Throughout the 40-year journey of the Israelites to the Promised Land, the Torah teaches, the former slaves learn what it is to become a nation.
In the book of Numbers, which we are reading as part of our annual Torah reading cycle, the Israelites time and time again test Moses and God as they journey not only towards their new home, but towards a new understanding of community. This week, we read the story of Korach, who offers a challenge not from the grassroots, but from the highest halls of power.
As a Levite, Korach is part of the ruling elite, a functionary of the Tabernacle, a spiritual leader. Yet, the top leadership in the community rests with a different Levite, Moses, and his brother Aaron, who serves as High Priest. Korach speaks out against Moses, saying, “You have gone too far! For all the community are holy, all of them, and God is in their midst. Why then do you raise yourselves above God’s congregation?”

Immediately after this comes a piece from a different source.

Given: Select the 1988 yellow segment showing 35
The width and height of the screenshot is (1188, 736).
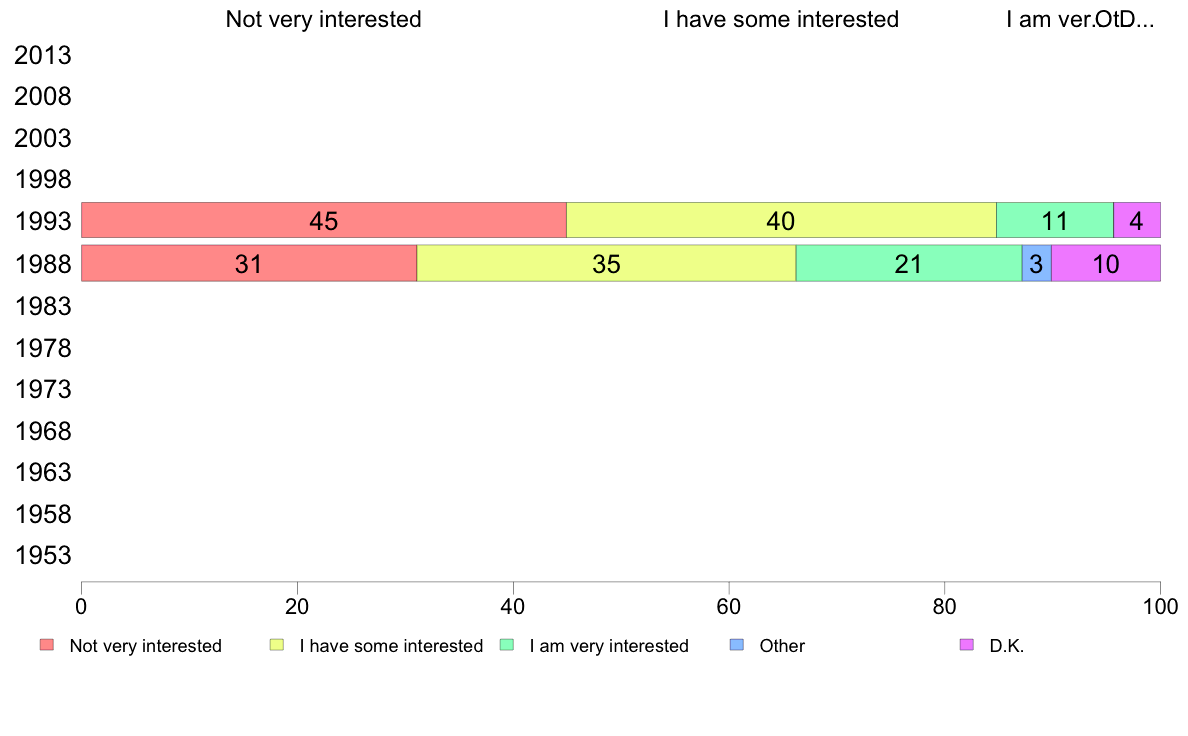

In other words, you, Moses, are no holy than anyone else, so why is it that you are elevated as our ruler?
While Korach is seen in Jewish tradition to be a villain, challenging Moses and God and leading a rebellion, of late I tend to sympathize with him. While he and his followers are swallowed whole by the earth as punishment for their rebellion–their sedition had the potential to upend the communal order–ultimately he has a point. We should consider everyone holy, not just the ruling few, and therefore leadership should be earned, and not just granted.
And yet, we can see how Korach’s words can be taken too far in the other direction. What if Korach is not just questioning Moses’s leadership, but questioning leadership in general? “For all the community is holy,” Korach says, and therefore we should each be able to do what we want, we should each be able to make our own choices all the time.
It is a tension that we continue to feel to this day, especially as we live in the rights-based society of the United States. Each one of us, we are told in our country’s founding documents, is “holy,” though our American scripture uses the phrase “endowed by their Creator with certain unalienable Rights.”
However, we tend to take this too far, and forget that our rights need to be balanced with responsibilities. We have the freedom of speech, yes, but we can not exercise that right in a way that puts other people in danger–the classic “can’t yell ‘fire’ in a crowded theater” argument.
It is often the case that individual rights need to be balanced with communal responsibilities. We do have our individual liberties, and yet so does everyone else. And sometimes these come into conflict, and we find ourselves needing to curtail our own individual liberties in order to serve a higher communal good. We can not, we should not, always put ourselves first.
This lesson is grounded in our Jewish tradition, which teaches a responsibility-based society. We are taught that we are all responsible for one another. We are told in the Torah to “not stand idly by the blood of your neighbor,” to make their suffering our own, to make their needs our needs. Giving to charity, sharing what we have, is not an option, it is an obligation. Our spiritual teaching of community is the counterbalance to the American teaching of individualism; we are taught, time and time again, it is not just about us.
Today is the day that here in Washington, Governor Inslee’s mask order becomes official. Everyone in a public place throughout the state is expected to wear a mask in order to help curb the spread of the coronavirus. We have long known that wearing a mask is a good idea; the order now makes it state policy.
This does not sit well with some who do not want to be “forced” into wearing a mask. For some the opposition is based on their own medical condition, and the feeling that they themselves are healthy enough to take risks of exposure. For others its the simple defiance of not wanting to be told what to do, that they should be able to make decisions for themselves. (I won’t even address those who think it is a hoax or the will of God.)
The problem is: they are not making a decision for themselves, and they need to consider everyone’s risk of exposure. Because we are interconnected, part of an interdependent society, there are times when we do things not out of individual choice, but because its been determined to be beneficial to the greater good. Our responsibilities need to balance out our rights.
Korach challenged authority, and by doing so we can understand him to be advocating the sovereignty of the individual. That attitude does not support a thriving community. There are things we are called upon to do not just on behalf of ourselves, but on behalf of others. Individualism may benefit us, but it does not always benefit our neighbors, our families, our friends, our communities.
To use Korach’s own words, “all the people are holy,” which all the more so means we should do what we can to safeguard the health and safety of everyone in our community, even if that means doing something we are asked to do and not something we choose to do.
In other words, even if you would prefer not to, wear the mask.